PAL Semantic Extraction

Semantic Extraction learns from training examples to recognize entities and semantic meta-structures such as names, addresses and structured phrases from a body of text.


PAL Semantic Extraction is a general-purpose, lightweight extraction engine that employs machine learning to recognize semantically meaningful entities in text. It generalizes from training examples to recognize entities such as names, addresses, geographic locations (e.g., latitude/longitude) and email signatures. The learned entities can be either atomic (e.g., a name) or aggregate (e.g., a person with a name, address, and phone number). Semantic Extraction also supports the identification of acronyms and their expansions, and can extract quotes and associate them with a relevant person.

Semantic Extraction is pre-trained on a corpus of documents for a variety of extraction types, which enables it to work out of the box. The API also enables the user to both train and untrain through examples. As the user trains with new examples, Semantic Extraction generalizes its descriptors for use in future extraction tasks.

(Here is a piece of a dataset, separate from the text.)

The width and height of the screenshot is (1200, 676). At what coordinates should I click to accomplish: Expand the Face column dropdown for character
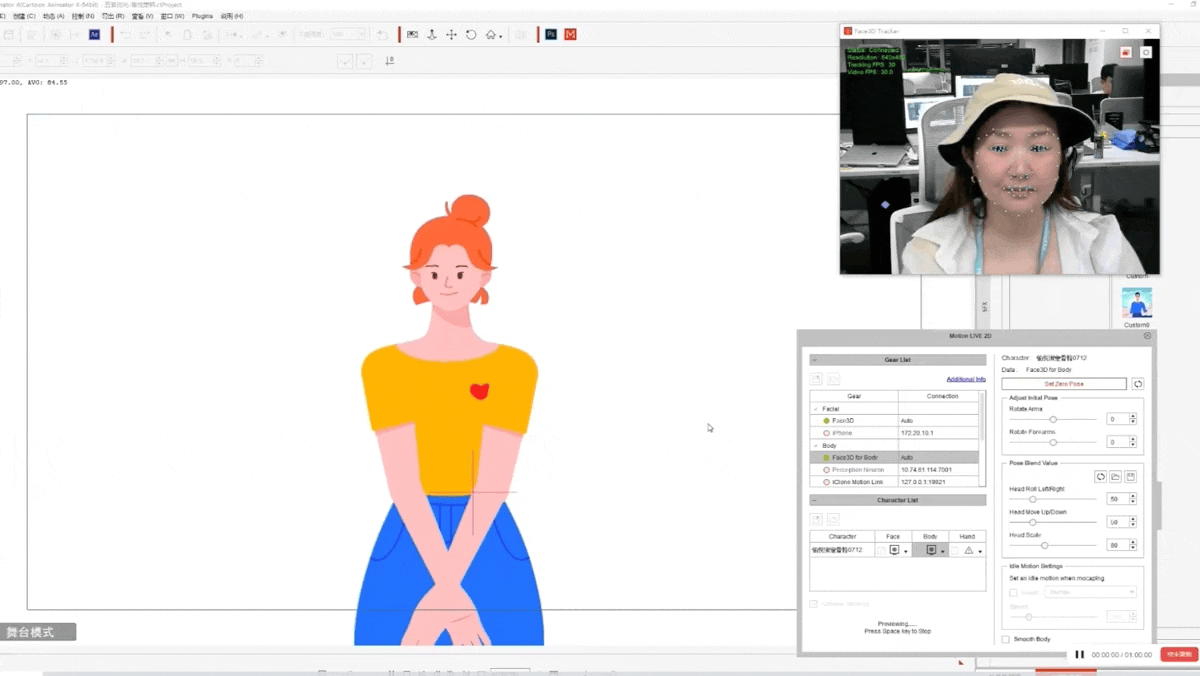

Semantic Extraction accepts plain text and HTML documents as input and provides a list of data structures representing extracted entities as output.


Java 1.5 and above


The Semantic Extraction system is a fast extraction system with a small footprint that comes pre-trained, but can be trained further by the user to expand and refine its acapabilities. It is not a comprehensive, ready-made solution for all extraction tasks.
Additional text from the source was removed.